■ **WHAT THE EXERCISE ASKS**: Reproduce the material below as a numbered list, starting with the line that contains "The height and width of the screenshot is (868, 1397)." and continuing through the last line of the material. Skip any blank lines.

Click-target data:
§ §
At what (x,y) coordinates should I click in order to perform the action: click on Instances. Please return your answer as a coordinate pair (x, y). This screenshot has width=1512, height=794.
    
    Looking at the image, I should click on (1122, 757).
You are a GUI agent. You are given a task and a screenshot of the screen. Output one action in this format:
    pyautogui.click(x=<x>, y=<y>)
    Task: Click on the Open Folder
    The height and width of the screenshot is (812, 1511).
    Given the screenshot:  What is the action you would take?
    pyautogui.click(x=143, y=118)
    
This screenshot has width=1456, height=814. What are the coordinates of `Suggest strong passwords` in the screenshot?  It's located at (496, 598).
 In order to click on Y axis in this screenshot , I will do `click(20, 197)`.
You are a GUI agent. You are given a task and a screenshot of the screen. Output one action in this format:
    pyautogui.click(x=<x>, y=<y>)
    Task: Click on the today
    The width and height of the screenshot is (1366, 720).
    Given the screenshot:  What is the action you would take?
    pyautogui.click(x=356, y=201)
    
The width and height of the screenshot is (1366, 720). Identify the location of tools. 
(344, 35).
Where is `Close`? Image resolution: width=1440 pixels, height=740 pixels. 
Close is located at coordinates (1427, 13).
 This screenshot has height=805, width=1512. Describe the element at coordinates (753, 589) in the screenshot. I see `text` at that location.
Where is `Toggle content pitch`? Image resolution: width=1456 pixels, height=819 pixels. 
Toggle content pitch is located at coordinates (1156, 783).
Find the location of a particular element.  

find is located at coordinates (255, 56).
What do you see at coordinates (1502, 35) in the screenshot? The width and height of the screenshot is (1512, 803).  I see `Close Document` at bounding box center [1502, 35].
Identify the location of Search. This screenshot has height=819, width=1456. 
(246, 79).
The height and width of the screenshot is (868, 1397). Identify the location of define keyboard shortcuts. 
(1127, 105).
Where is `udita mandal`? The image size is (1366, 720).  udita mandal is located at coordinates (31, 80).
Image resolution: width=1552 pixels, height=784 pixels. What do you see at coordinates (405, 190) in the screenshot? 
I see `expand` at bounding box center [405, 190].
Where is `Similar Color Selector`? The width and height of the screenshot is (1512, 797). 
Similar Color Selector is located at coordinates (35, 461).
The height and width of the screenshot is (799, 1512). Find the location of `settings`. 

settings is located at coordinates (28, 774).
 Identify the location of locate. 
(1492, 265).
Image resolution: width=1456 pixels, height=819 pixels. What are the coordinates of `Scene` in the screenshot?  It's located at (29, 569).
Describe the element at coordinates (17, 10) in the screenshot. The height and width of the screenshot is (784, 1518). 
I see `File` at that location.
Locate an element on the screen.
§ §
■ **EXPECTED ANSWER**:
1. The height and width of the screenshot is (868, 1397). Identify the location of define keyboard shortcuts. 
2. (1127, 105).
3. Where is `udita mandal`? The image size is (1366, 720).  udita mandal is located at coordinates (31, 80).
4. Image resolution: width=1552 pixels, height=784 pixels. What do you see at coordinates (405, 190) in the screenshot? 
5. I see `expand` at bounding box center [405, 190].
6. Where is `Similar Color Selector`? The width and height of the screenshot is (1512, 797). 
7. Similar Color Selector is located at coordinates (35, 461).
8. The height and width of the screenshot is (799, 1512). Find the location of `settings`. 
9. settings is located at coordinates (28, 774).
10.  Identify the location of locate. 
11. (1492, 265).
12. Image resolution: width=1456 pixels, height=819 pixels. What are the coordinates of `Scene` in the screenshot?  It's located at (29, 569).
13. Describe the element at coordinates (17, 10) in the screenshot. The height and width of the screenshot is (784, 1518). 
14. I see `File` at that location.
15. Locate an element on the screen.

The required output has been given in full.